Tuan Anh Nguyen,1,2 Myung Hyun Jo,3,4,5 Yeon-Gil Choi,v1,2 Joha Park,1,2 S. Chul Kwon,1,2 Sungchul Hohng,3,4,5,6 V. Narry Kim,1,2,* and Jae-Sung Woo1,2,*
1Center for RNA Research, Institute for Basic Science, Seoul 151-742, Korea
2School of Biological Sciences
3Department of Physics and Astronomy
4National Center for Creative Research Initiatives
5Institute of Applied Physics
6Department of Biophysics and Chemical Biology
Seoul National University, Seoul 151-742, Korea
*Correspondence: V. Narry Kim, Jae-Sung Woo
Summary
MicroRNA (miRNA) maturation is initiated by Microprocessor composed of RNase III DROSHA and its cofactor DGCR8, whose fidelity is critical for generation of functional miRNAs.
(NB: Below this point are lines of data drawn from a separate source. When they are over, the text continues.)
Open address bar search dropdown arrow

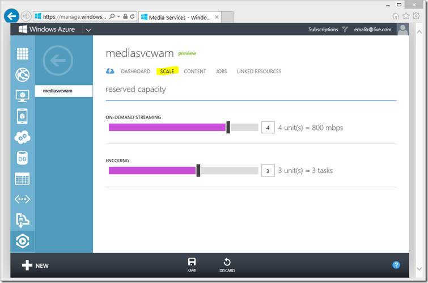(118, 16)
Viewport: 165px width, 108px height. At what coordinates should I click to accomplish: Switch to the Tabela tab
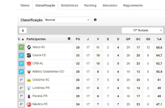25,5
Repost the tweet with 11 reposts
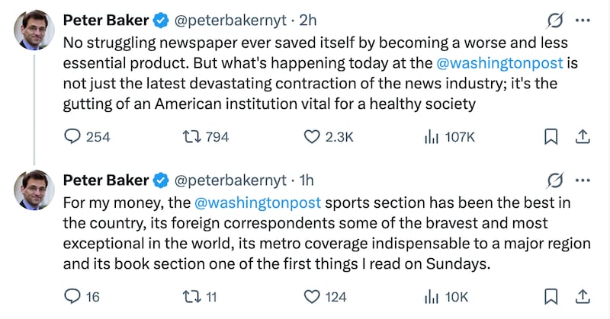Screen dimensions: 610x319 (192, 296)

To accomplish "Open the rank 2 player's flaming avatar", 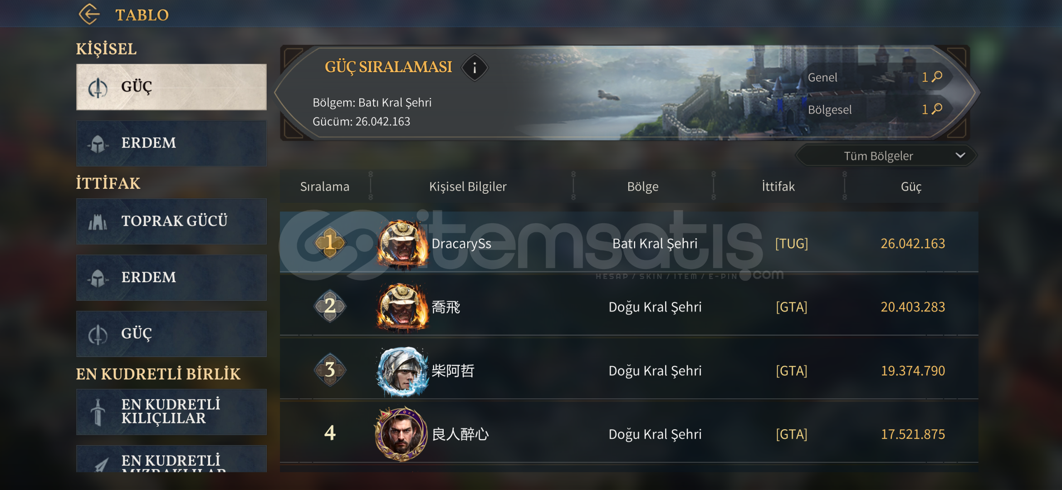I will (402, 307).
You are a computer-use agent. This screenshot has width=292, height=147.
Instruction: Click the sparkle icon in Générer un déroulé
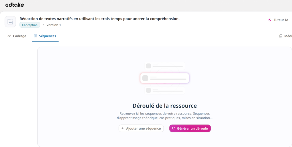[x=173, y=128]
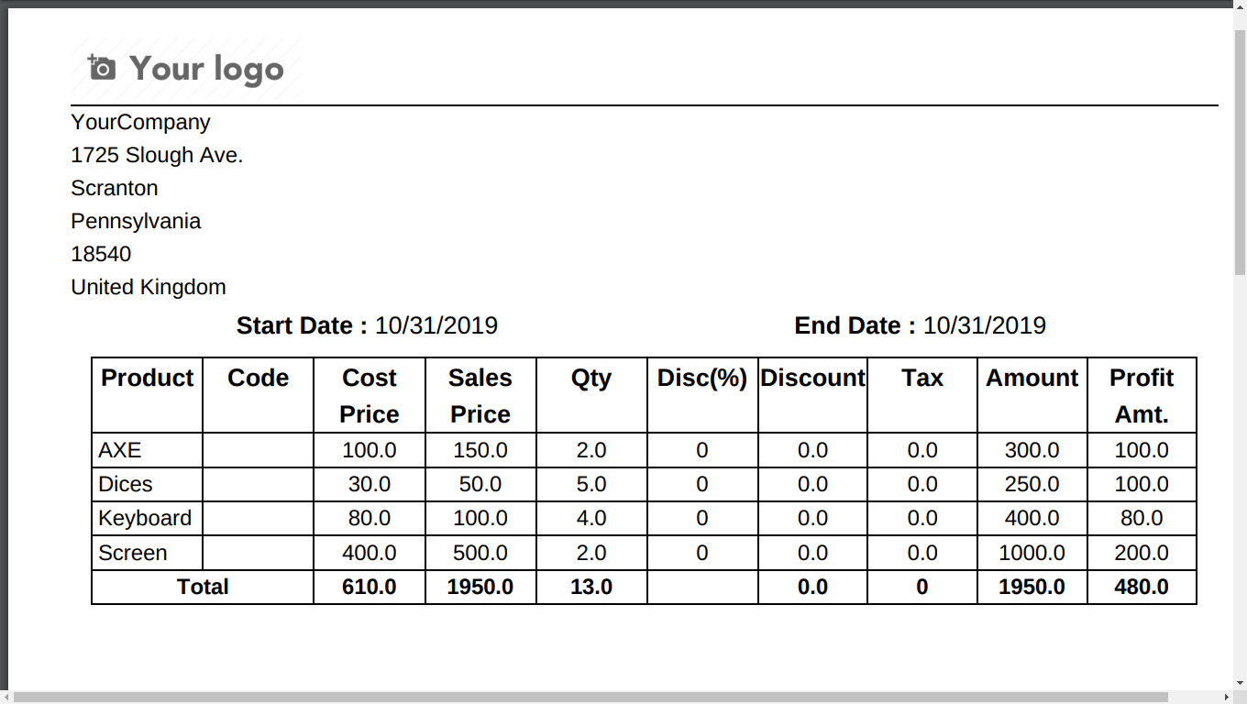
Task: Click the 'Keyboard' product name cell
Action: (x=147, y=518)
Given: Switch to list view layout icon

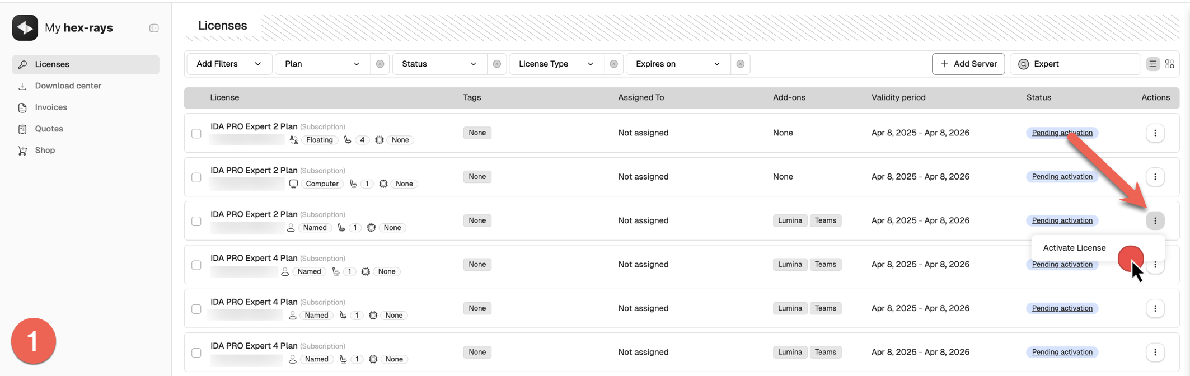Looking at the screenshot, I should click(1152, 64).
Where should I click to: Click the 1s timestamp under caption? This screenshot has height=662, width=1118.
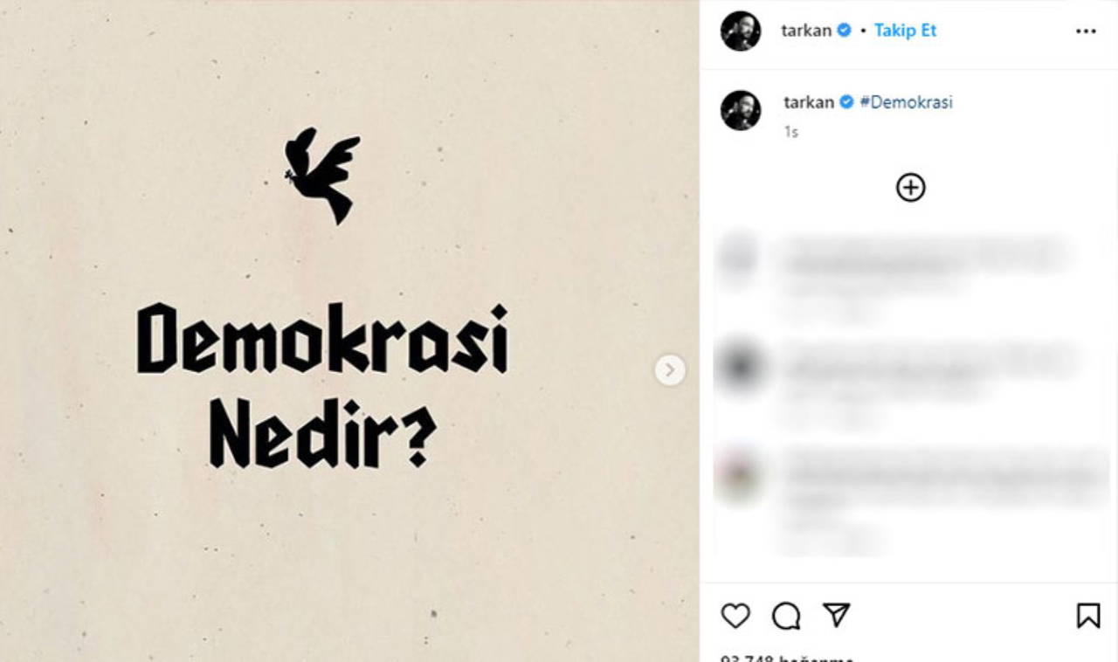point(790,132)
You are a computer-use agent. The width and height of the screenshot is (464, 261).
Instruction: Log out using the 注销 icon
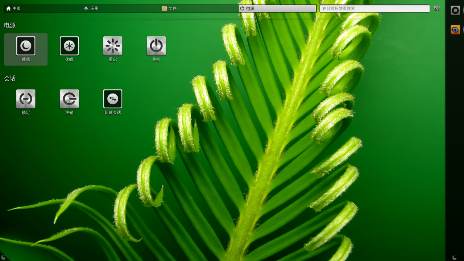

To understand how Microprocessor recognizes pri-miRNAs, we here reconstitute human Microprocessor with purified recombinant proteins. We find that Microprocessor is an ∼364 kDa heterotrimeric complex of one DROSHA and two DGCR8 molecules. Together with a 23-amino acid peptide from DGCR8, DROSHA constitutes a minimal functional core. DROSHA serves as a “ruler” by measuring 11 bp from the basal ssRNA-dsRNA junction. DGCR8 interacts with the stem and apical elements through its dsRNA-binding domains and RNA-binding heme domain, respectively, allowing efficient and accurate processing. DROSHA and DGCR8, respectively, recognize the basal UG and apical UGU motifs, which ensure proper orientation of the complex. These findings clarify controversies over the action mechanism of DROSHA and allow us to build a general model for pri-miRNA processing.